Ne yazık ki, bu şarkıları gençler belki eğlenme amaçlı dinleyip, internet ortamında yayarak zirveye taşımaktalar. Peki ya sonra… Minicik çocuklar ağızlarında anlamlarını bilmedikleri argo tabirlerle şarkılar öğrenip söylüyor. Büyüdüklerinde geçmişte dinledikleri şarkıları böyle hatırlamaları üzücü olacak gerçekten. Kişilik gelişimlerine olan etkilerinden bahsetmiyorum bile.
Peki neden iyi müzisyenlerin yerini elektronik altyapılı, kolay hazırlanan, kullan at parçalar aldı?
Artık şarkı yaratabilmek için; sesin güzel olsun olmasın, güzel enstrüman çal veya çalma fark etmez. Sistemi biraz anlıyorsan cıstaklı bir alt yapı hazırla, yüzeysel sözlerle süsle, tüketim odaklı bir dans müziği hazırla yeterli…
Dijital platformlar, küresel bir müzik tekeline hizmet ederken dinleyicinin seçimlerini bu tarz müzikleri öne çıkararak kötü etkileyebiliyor. Popüler listeleri belirleyen algoritmalar ve büyük müzik şirketleri sayesinde sadece belirli türler ön plana çıkarken, yerel ve bağımsız sesler ise görünmez hale geliyor.

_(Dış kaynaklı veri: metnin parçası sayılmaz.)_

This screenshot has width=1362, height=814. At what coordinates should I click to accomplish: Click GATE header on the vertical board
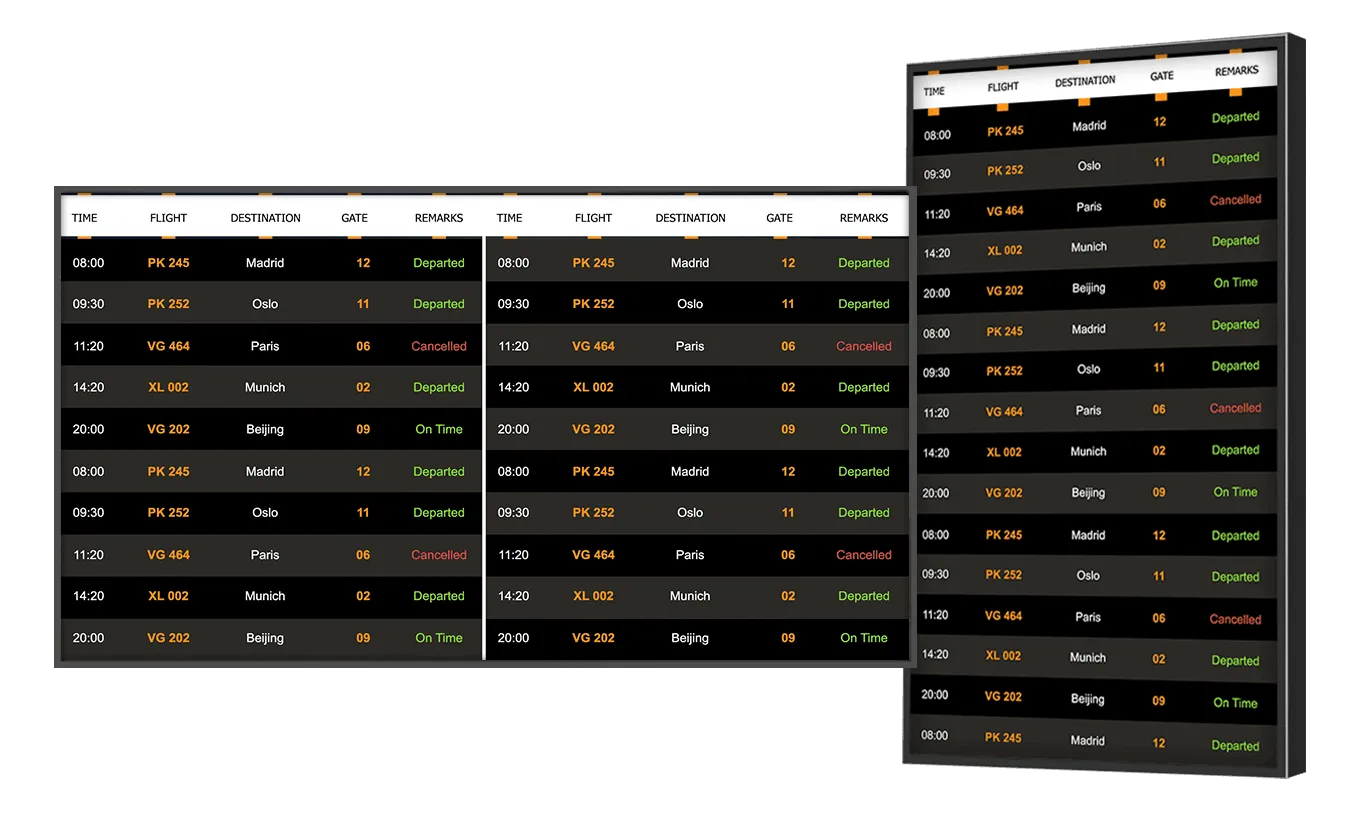[x=1161, y=76]
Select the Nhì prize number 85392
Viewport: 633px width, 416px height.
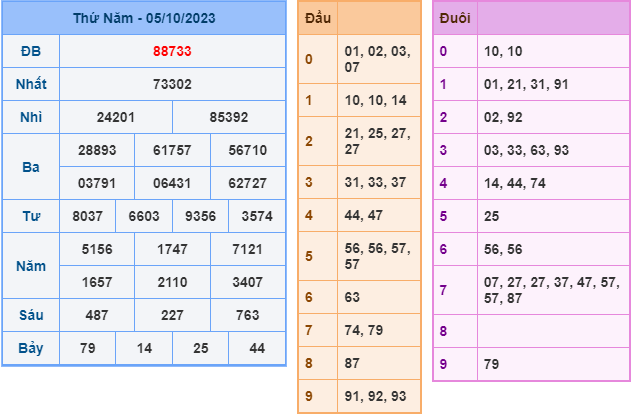pos(229,118)
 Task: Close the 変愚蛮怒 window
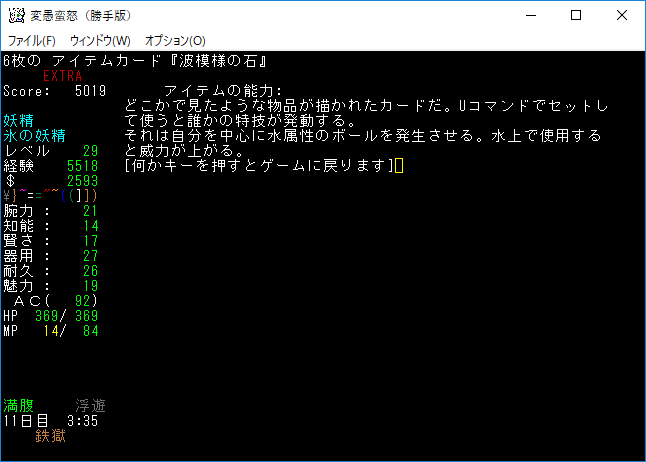tap(622, 15)
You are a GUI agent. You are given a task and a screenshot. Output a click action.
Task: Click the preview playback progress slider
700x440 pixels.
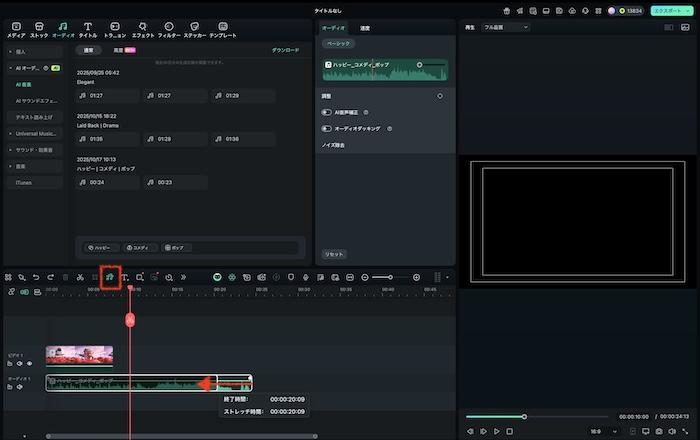[x=524, y=416]
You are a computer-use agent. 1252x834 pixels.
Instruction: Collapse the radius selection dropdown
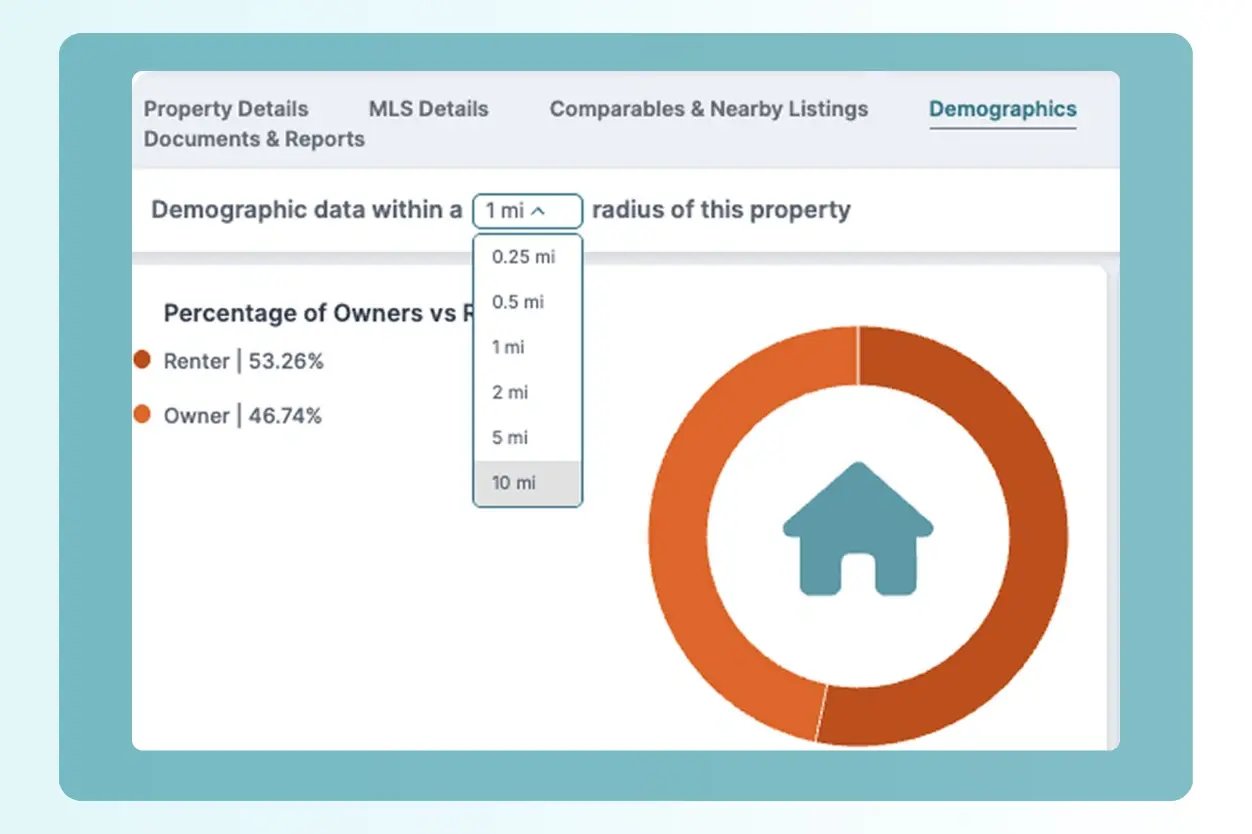click(527, 210)
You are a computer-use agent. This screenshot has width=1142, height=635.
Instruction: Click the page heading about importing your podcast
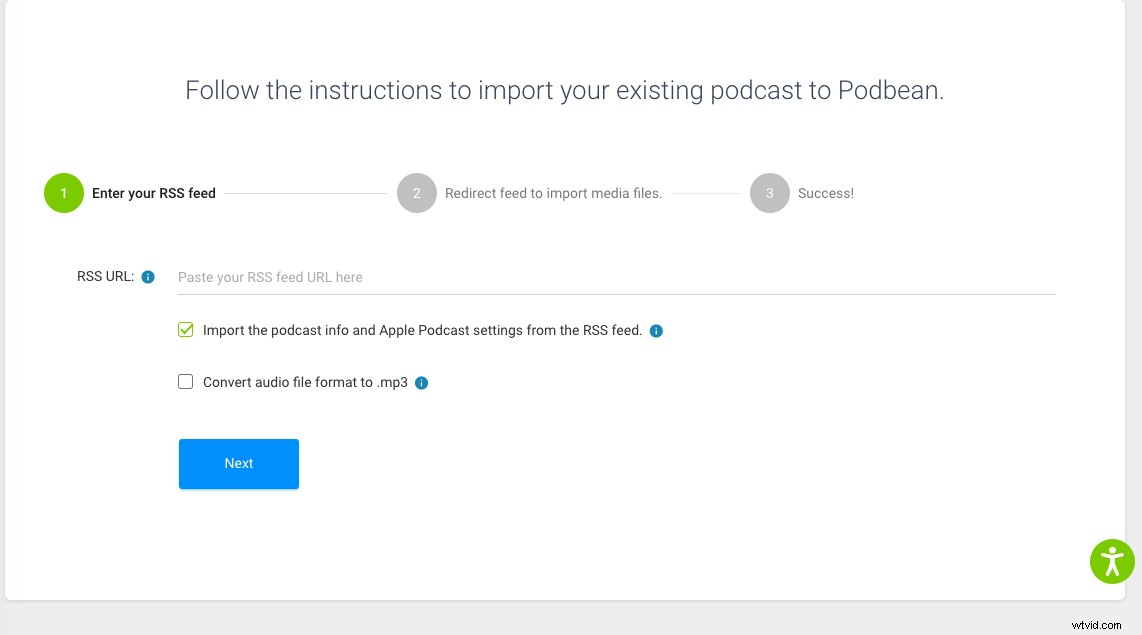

Bu tek tipleşmiş yapı, ne yazık ki yetenekli müzisyenlerin üretim isteğini azaltıyor ve onları sessizliğe itiyor. Sanatsal derinlikten yoksun, içi boş kalıplarla bezenmiş, birkaç tekrarın ötesine geçemeyen, şarkıların müzik listelerinin zirvesinde olması, çağımızın estetik algısındaki değişimin en çarpıcı göstergelerinden biri ve bu şaşırtıcı olduğu kadar düşündürücü de oluyor.
Bahsetmeye çalıştığım aslında bir döngü, bizim kolay tüketip sıkılmamız, bize sunulan hizmetin kolay ve basit üretilmesine neden olmakta. Gençlerimize kültürel değerlerimizi, yöresel müziklerimizi, kültürümüze ait enstrümanlarımızı, aşıklarımızı, ozanlarımızı, müzik alimlerini ve eserlerini dinleterek ve öğreterek müzik tercihlerini daha kaliteli bir hale getirmek mümkün.
Sanatımızı, müziğimizi kurtarırsak daha mutlu bir toplum yaratabiliriz.